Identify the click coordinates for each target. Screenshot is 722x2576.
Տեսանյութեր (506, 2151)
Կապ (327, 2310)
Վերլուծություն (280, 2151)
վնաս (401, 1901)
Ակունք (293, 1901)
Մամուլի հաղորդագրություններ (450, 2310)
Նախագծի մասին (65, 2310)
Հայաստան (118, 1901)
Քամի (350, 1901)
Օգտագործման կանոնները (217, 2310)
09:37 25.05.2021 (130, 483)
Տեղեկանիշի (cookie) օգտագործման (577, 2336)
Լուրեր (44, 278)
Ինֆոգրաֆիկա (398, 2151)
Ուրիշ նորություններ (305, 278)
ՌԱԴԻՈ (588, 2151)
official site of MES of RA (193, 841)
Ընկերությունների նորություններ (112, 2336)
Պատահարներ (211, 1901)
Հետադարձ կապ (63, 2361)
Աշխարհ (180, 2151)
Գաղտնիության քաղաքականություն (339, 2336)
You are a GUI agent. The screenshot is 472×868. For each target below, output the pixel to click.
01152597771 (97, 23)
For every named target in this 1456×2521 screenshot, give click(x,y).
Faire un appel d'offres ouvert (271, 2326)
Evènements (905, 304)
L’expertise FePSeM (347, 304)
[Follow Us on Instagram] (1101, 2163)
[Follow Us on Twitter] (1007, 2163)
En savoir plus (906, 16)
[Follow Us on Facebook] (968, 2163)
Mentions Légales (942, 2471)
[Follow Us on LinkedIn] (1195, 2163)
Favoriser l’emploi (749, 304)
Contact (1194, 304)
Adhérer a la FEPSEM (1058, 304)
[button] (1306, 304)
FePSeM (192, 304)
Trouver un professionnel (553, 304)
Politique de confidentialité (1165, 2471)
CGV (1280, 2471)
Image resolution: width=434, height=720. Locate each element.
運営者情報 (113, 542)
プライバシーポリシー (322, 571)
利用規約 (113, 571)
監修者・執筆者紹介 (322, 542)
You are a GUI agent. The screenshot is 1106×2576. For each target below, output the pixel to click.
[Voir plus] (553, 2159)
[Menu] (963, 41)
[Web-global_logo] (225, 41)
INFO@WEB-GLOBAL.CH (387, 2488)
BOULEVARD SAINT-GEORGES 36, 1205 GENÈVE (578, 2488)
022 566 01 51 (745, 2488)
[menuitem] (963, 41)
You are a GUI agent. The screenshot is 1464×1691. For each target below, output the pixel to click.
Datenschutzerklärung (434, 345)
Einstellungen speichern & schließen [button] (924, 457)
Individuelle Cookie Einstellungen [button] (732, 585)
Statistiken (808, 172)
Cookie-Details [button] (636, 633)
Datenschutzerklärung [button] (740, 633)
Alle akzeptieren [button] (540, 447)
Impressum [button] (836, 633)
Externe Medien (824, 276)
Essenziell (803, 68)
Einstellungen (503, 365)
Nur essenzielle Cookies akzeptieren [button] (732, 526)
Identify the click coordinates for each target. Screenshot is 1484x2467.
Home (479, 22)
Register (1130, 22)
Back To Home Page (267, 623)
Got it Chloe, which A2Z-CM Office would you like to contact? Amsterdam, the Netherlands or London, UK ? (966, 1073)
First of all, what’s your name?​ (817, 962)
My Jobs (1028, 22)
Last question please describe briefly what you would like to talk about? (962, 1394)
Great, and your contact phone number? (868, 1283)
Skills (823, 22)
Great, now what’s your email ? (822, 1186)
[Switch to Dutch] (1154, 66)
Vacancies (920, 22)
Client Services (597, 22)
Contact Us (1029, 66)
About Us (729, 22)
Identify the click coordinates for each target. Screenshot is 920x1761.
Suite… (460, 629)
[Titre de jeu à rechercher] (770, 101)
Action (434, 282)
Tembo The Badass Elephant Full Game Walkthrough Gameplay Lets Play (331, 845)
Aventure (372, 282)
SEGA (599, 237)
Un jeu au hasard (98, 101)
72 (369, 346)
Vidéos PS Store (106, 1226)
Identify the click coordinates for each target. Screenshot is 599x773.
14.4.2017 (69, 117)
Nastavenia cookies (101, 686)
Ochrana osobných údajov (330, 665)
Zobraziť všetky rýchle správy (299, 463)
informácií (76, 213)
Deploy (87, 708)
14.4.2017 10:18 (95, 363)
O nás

■ ■ ■

**WHAT TO WORK ON:** Rewrite all of the records above, swapping every "Identify" for "Determine" and leaving everything else unchanged.

**SOLVED PROBLEM:**
Determine the click coordinates for each target. Screenshot is 722x2576.
Տեսանյութեր (506, 2151)
Կապ (327, 2310)
Վերլուծություն (280, 2151)
վնաս (401, 1901)
Ակունք (293, 1901)
Մամուլի հաղորդագրություններ (450, 2310)
Նախագծի մասին (65, 2310)
Հայաստան (118, 1901)
Քամի (350, 1901)
Օգտագործման կանոնները (217, 2310)
09:37 25.05.2021 (130, 483)
Տեղեկանիշի (cookie) օգտագործման (577, 2336)
Լուրեր (44, 278)
Ինֆոգրաֆիկա (398, 2151)
Ուրիշ նորություններ (305, 278)
ՌԱԴԻՈ (588, 2151)
official site of MES of RA (193, 841)
Ընկերությունների նորություններ (112, 2336)
Պատահարներ (211, 1901)
Հետադարձ կապ (63, 2361)
Աշխարհ (180, 2151)
Գաղտնիության քաղաքականություն (339, 2336)
You are a GUI agent. The screenshot is 472×868. For each target below, output the pixel to click.
01152597771 (97, 23)
For every named target in this 1456×2521 screenshot, give click(x,y).
Faire un appel d'offres ouvert (271, 2326)
Evènements (905, 304)
L’expertise FePSeM (347, 304)
[Follow Us on Instagram] (1101, 2163)
[Follow Us on Twitter] (1007, 2163)
En savoir plus (906, 16)
[Follow Us on Facebook] (968, 2163)
Mentions Légales (942, 2471)
[Follow Us on LinkedIn] (1195, 2163)
Favoriser l’emploi (749, 304)
Contact (1194, 304)
Adhérer a la FEPSEM (1058, 304)
[button] (1306, 304)
FePSeM (192, 304)
Trouver un professionnel (553, 304)
Politique de confidentialité (1165, 2471)
CGV (1280, 2471)
Image resolution: width=434, height=720. Locate each element.
運営者情報 (113, 542)
プライバシーポリシー (322, 571)
利用規約 (113, 571)
監修者・執筆者紹介 (322, 542)
You are a GUI agent. The screenshot is 1106×2576. For each target below, output the pixel to click.
[Voir plus] (553, 2159)
[Menu] (963, 41)
[Web-global_logo] (225, 41)
INFO@WEB-GLOBAL.CH (387, 2488)
BOULEVARD SAINT-GEORGES 36, 1205 GENÈVE (578, 2488)
022 566 01 51 (745, 2488)
[menuitem] (963, 41)
You are a GUI agent. The screenshot is 1464×1691. For each target below, output the pixel to click.
Datenschutzerklärung (434, 345)
Einstellungen speichern & schließen [button] (924, 457)
Individuelle Cookie Einstellungen [button] (732, 585)
Statistiken (808, 172)
Cookie-Details [button] (636, 633)
Datenschutzerklärung [button] (740, 633)
Alle akzeptieren [button] (540, 447)
Impressum [button] (836, 633)
Externe Medien (824, 276)
Essenziell (803, 68)
Einstellungen (503, 365)
Nur essenzielle Cookies akzeptieren [button] (732, 526)
Determine the click coordinates for each target. Screenshot is 1484x2467.
Home (479, 22)
Register (1130, 22)
Back To Home Page (267, 623)
Got it Chloe, which A2Z-CM Office would you like to contact? Amsterdam, the Netherlands or London, UK ? (966, 1073)
First of all, what’s your name?​ (817, 962)
My Jobs (1028, 22)
Last question please describe briefly what you would like to talk about? (962, 1394)
Great, and your contact phone number? (868, 1283)
Skills (823, 22)
Great, now what’s your email ? (822, 1186)
[Switch to Dutch] (1154, 66)
Vacancies (920, 22)
Client Services (597, 22)
Contact Us (1029, 66)
About Us (729, 22)
Determine the click coordinates for each target. Screenshot is 920x1761.
Suite… (460, 629)
[Titre de jeu à rechercher] (770, 101)
Action (434, 282)
Tembo The Badass Elephant Full Game Walkthrough Gameplay Lets Play (331, 845)
Aventure (372, 282)
SEGA (599, 237)
Un jeu au hasard (98, 101)
72 (369, 346)
Vidéos PS Store (106, 1226)
Determine the click coordinates for each target. Screenshot is 599x773.
14.4.2017 (69, 117)
Nastavenia cookies (101, 686)
Ochrana osobných údajov (330, 665)
Zobraziť všetky rýchle správy (299, 463)
informácií (76, 213)
Deploy (87, 708)
14.4.2017 10:18 (95, 363)
O nás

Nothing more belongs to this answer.